> [Collected data]

>> START

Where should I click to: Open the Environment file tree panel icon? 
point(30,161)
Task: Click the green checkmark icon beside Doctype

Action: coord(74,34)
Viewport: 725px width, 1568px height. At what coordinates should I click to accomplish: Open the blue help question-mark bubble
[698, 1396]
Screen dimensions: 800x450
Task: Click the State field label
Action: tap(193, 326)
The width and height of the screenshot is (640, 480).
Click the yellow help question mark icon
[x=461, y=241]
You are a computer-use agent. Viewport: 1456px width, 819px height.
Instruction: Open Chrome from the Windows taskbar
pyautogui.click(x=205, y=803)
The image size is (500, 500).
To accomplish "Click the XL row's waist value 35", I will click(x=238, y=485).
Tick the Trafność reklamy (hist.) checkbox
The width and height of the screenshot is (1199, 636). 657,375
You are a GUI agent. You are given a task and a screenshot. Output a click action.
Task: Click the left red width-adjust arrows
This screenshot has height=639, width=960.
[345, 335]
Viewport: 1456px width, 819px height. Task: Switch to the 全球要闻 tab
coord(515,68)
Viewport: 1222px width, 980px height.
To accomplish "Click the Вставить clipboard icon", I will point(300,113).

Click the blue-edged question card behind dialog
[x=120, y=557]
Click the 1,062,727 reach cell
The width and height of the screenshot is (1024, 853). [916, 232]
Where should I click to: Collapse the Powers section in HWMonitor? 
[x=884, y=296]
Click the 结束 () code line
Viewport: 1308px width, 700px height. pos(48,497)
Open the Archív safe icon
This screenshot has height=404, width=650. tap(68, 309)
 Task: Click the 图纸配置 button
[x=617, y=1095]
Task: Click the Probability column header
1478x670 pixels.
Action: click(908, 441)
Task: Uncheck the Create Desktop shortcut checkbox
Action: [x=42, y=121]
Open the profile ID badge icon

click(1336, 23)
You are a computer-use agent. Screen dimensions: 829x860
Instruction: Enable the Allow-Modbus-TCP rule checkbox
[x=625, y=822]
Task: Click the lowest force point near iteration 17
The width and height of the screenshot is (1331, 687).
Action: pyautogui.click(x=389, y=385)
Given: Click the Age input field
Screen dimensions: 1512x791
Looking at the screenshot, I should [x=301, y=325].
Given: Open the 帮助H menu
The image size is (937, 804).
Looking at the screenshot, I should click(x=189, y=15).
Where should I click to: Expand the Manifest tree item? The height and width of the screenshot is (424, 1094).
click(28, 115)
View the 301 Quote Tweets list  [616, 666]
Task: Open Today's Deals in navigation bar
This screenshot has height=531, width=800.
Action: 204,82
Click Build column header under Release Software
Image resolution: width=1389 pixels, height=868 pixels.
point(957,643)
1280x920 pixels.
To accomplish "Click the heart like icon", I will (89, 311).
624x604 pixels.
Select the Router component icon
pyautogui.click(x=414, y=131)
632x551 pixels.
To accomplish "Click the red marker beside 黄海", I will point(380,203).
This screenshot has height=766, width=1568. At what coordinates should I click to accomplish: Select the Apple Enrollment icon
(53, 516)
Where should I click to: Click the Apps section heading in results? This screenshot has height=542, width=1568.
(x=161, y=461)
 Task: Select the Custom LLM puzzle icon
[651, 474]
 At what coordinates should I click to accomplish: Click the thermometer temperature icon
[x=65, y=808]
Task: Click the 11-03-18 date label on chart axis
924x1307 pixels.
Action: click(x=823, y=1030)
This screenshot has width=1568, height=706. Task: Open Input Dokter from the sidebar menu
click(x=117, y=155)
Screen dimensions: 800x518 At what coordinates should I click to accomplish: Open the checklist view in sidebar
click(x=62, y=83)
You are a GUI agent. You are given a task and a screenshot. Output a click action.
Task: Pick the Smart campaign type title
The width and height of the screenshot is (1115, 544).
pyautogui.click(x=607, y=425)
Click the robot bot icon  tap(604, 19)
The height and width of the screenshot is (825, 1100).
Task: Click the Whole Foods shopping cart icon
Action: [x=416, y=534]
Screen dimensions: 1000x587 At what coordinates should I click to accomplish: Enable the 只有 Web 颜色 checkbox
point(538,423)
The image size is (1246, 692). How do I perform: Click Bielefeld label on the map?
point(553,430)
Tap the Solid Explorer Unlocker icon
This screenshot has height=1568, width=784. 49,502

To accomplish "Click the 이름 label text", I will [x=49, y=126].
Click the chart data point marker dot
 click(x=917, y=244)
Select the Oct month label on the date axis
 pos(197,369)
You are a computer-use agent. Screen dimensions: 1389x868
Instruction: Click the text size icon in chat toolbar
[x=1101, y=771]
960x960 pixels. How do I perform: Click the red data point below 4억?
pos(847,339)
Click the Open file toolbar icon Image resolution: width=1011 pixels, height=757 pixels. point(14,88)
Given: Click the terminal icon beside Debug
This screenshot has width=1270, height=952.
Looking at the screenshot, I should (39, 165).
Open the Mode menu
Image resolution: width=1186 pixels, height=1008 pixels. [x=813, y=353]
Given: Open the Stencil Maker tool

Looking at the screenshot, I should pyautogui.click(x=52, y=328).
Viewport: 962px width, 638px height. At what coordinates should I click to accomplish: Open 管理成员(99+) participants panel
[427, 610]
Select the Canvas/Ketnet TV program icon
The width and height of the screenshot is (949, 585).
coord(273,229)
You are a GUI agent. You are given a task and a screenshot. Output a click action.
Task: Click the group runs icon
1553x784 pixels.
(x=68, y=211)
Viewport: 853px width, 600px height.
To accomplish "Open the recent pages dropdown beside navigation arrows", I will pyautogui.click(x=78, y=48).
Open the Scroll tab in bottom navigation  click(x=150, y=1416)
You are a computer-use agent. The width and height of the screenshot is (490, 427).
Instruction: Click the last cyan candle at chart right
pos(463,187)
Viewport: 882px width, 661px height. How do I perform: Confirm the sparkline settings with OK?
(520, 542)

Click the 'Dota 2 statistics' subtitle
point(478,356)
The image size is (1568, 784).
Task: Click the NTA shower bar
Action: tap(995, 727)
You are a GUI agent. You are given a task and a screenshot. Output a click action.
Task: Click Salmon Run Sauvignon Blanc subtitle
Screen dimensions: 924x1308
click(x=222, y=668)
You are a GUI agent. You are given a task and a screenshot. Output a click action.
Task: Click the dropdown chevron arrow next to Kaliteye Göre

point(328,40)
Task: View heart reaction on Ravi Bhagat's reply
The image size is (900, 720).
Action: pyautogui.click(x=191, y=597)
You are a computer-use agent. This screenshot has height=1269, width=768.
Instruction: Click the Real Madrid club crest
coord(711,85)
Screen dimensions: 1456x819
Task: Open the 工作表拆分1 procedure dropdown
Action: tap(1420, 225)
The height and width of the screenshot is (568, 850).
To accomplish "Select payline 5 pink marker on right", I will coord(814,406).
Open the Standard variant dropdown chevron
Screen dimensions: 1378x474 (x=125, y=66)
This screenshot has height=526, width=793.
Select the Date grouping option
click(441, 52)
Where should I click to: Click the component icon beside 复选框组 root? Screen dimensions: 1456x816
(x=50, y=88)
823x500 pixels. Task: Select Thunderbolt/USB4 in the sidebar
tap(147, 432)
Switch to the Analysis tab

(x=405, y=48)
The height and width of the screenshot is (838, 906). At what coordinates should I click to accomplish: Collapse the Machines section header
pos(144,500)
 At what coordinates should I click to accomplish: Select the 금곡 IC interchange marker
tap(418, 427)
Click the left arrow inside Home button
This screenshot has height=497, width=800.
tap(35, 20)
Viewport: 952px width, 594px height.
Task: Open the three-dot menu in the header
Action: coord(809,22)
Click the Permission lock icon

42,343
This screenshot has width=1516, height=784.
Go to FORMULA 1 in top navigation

>> END

> [GOAL] Change "Instruction" to "Goal" everywhere it occurs in the records above, and write out all the lines again with nothing else altered.

> [IN RESPONSE]
Where should I click to: Open the Environment file tree panel icon? 
point(30,161)
Task: Click the green checkmark icon beside Doctype

Action: coord(74,34)
Viewport: 725px width, 1568px height. At what coordinates should I click to accomplish: Open the blue help question-mark bubble
[698, 1396]
Screen dimensions: 800x450
Task: Click the State field label
Action: tap(193, 326)
The width and height of the screenshot is (640, 480).
Click the yellow help question mark icon
[x=461, y=241]
You are a computer-use agent. Viewport: 1456px width, 819px height.
Goal: Open Chrome from the Windows taskbar
pyautogui.click(x=205, y=803)
The image size is (500, 500).
To accomplish "Click the XL row's waist value 35", I will click(x=238, y=485).
Tick the Trafność reklamy (hist.) checkbox
The width and height of the screenshot is (1199, 636). 657,375
You are a GUI agent. You are given a task and a screenshot. Output a click action.
Task: Click the left red width-adjust arrows
This screenshot has height=639, width=960.
[345, 335]
Viewport: 1456px width, 819px height. Task: Switch to the 全球要闻 tab
coord(515,68)
Viewport: 1222px width, 980px height.
To accomplish "Click the Вставить clipboard icon", I will point(300,113).

Click the blue-edged question card behind dialog
[x=120, y=557]
Click the 1,062,727 reach cell
The width and height of the screenshot is (1024, 853). [916, 232]
Where should I click to: Collapse the Powers section in HWMonitor? 
[x=884, y=296]
Click the 结束 () code line
Viewport: 1308px width, 700px height. pos(48,497)
Open the Archív safe icon
This screenshot has height=404, width=650. tap(68, 309)
 Task: Click the 图纸配置 button
[x=617, y=1095]
Task: Click the Probability column header
1478x670 pixels.
Action: click(908, 441)
Task: Uncheck the Create Desktop shortcut checkbox
Action: [x=42, y=121]
Open the profile ID badge icon

click(1336, 23)
You are a computer-use agent. Screen dimensions: 829x860
Goal: Enable the Allow-Modbus-TCP rule checkbox
[x=625, y=822]
Task: Click the lowest force point near iteration 17
The width and height of the screenshot is (1331, 687).
Action: pyautogui.click(x=389, y=385)
Given: Click the Age input field
Screen dimensions: 1512x791
Looking at the screenshot, I should [x=301, y=325].
Given: Open the 帮助H menu
The image size is (937, 804).
Looking at the screenshot, I should click(x=189, y=15).
Where should I click to: Expand the Manifest tree item? The height and width of the screenshot is (424, 1094).
click(28, 115)
View the 301 Quote Tweets list  [616, 666]
Task: Open Today's Deals in navigation bar
This screenshot has height=531, width=800.
Action: 204,82
Click Build column header under Release Software
Image resolution: width=1389 pixels, height=868 pixels.
point(957,643)
1280x920 pixels.
To accomplish "Click the heart like icon", I will (89, 311).
624x604 pixels.
Select the Router component icon
pyautogui.click(x=414, y=131)
632x551 pixels.
To accomplish "Click the red marker beside 黄海", I will point(380,203).
This screenshot has height=766, width=1568. At what coordinates should I click to accomplish: Select the Apple Enrollment icon
(53, 516)
Where should I click to: Click the Apps section heading in results? This screenshot has height=542, width=1568.
(x=161, y=461)
 Task: Select the Custom LLM puzzle icon
[651, 474]
 At what coordinates should I click to accomplish: Click the thermometer temperature icon
[x=65, y=808]
Task: Click the 11-03-18 date label on chart axis
924x1307 pixels.
Action: click(x=823, y=1030)
This screenshot has width=1568, height=706. Task: Open Input Dokter from the sidebar menu
click(x=117, y=155)
Screen dimensions: 800x518 At what coordinates should I click to accomplish: Open the checklist view in sidebar
click(x=62, y=83)
You are a GUI agent. You are given a task and a screenshot. Output a click action.
Task: Pick the Smart campaign type title
The width and height of the screenshot is (1115, 544).
pyautogui.click(x=607, y=425)
Click the robot bot icon  tap(604, 19)
The height and width of the screenshot is (825, 1100).
Task: Click the Whole Foods shopping cart icon
Action: [x=416, y=534]
Screen dimensions: 1000x587 At what coordinates should I click to accomplish: Enable the 只有 Web 颜色 checkbox
point(538,423)
The image size is (1246, 692). How do I perform: Click Bielefeld label on the map?
point(553,430)
Tap the Solid Explorer Unlocker icon
This screenshot has height=1568, width=784. 49,502

To accomplish "Click the 이름 label text", I will [x=49, y=126].
Click the chart data point marker dot
 click(x=917, y=244)
Select the Oct month label on the date axis
 pos(197,369)
You are a computer-use agent. Screen dimensions: 1389x868
Goal: Click the text size icon in chat toolbar
[x=1101, y=771]
960x960 pixels. How do I perform: Click the red data point below 4억?
pos(847,339)
Click the Open file toolbar icon Image resolution: width=1011 pixels, height=757 pixels. point(14,88)
Given: Click the terminal icon beside Debug
This screenshot has width=1270, height=952.
Looking at the screenshot, I should (39, 165).
Open the Mode menu
Image resolution: width=1186 pixels, height=1008 pixels. [x=813, y=353]
Given: Open the Stencil Maker tool

Looking at the screenshot, I should pyautogui.click(x=52, y=328).
Viewport: 962px width, 638px height. At what coordinates should I click to accomplish: Open 管理成员(99+) participants panel
[427, 610]
Select the Canvas/Ketnet TV program icon
The width and height of the screenshot is (949, 585).
coord(273,229)
You are a GUI agent. You are given a task and a screenshot. Output a click action.
Task: Click the group runs icon
1553x784 pixels.
(x=68, y=211)
Viewport: 853px width, 600px height.
To accomplish "Open the recent pages dropdown beside navigation arrows", I will pyautogui.click(x=78, y=48).
Open the Scroll tab in bottom navigation  click(x=150, y=1416)
You are a computer-use agent. The width and height of the screenshot is (490, 427).
Goal: Click the last cyan candle at chart right
pos(463,187)
Viewport: 882px width, 661px height. How do I perform: Confirm the sparkline settings with OK?
(520, 542)

Click the 'Dota 2 statistics' subtitle
point(478,356)
The image size is (1568, 784).
Task: Click the NTA shower bar
Action: tap(995, 727)
You are a GUI agent. You are given a task and a screenshot. Output a click action.
Task: Click Salmon Run Sauvignon Blanc subtitle
Screen dimensions: 924x1308
click(x=222, y=668)
You are a GUI agent. You are given a task and a screenshot. Output a click action.
Task: Click the dropdown chevron arrow next to Kaliteye Göre

point(328,40)
Task: View heart reaction on Ravi Bhagat's reply
The image size is (900, 720).
Action: pyautogui.click(x=191, y=597)
You are a computer-use agent. This screenshot has height=1269, width=768.
Goal: Click the Real Madrid club crest
coord(711,85)
Screen dimensions: 1456x819
Task: Open the 工作表拆分1 procedure dropdown
Action: tap(1420, 225)
The height and width of the screenshot is (568, 850).
To accomplish "Select payline 5 pink marker on right", I will coord(814,406).
Open the Standard variant dropdown chevron
Screen dimensions: 1378x474 (x=125, y=66)
This screenshot has height=526, width=793.
Select the Date grouping option
click(441, 52)
Where should I click to: Click the component icon beside 复选框组 root? Screen dimensions: 1456x816
(x=50, y=88)
823x500 pixels. Task: Select Thunderbolt/USB4 in the sidebar
tap(147, 432)
Switch to the Analysis tab

(x=405, y=48)
The height and width of the screenshot is (838, 906). At what coordinates should I click to accomplish: Collapse the Machines section header
pos(144,500)
 At what coordinates should I click to accomplish: Select the 금곡 IC interchange marker
tap(418, 427)
Click the left arrow inside Home button
This screenshot has height=497, width=800.
tap(35, 20)
Viewport: 952px width, 594px height.
Task: Open the three-dot menu in the header
Action: coord(809,22)
Click the Permission lock icon

42,343
This screenshot has width=1516, height=784.
Go to FORMULA 1 in top navigation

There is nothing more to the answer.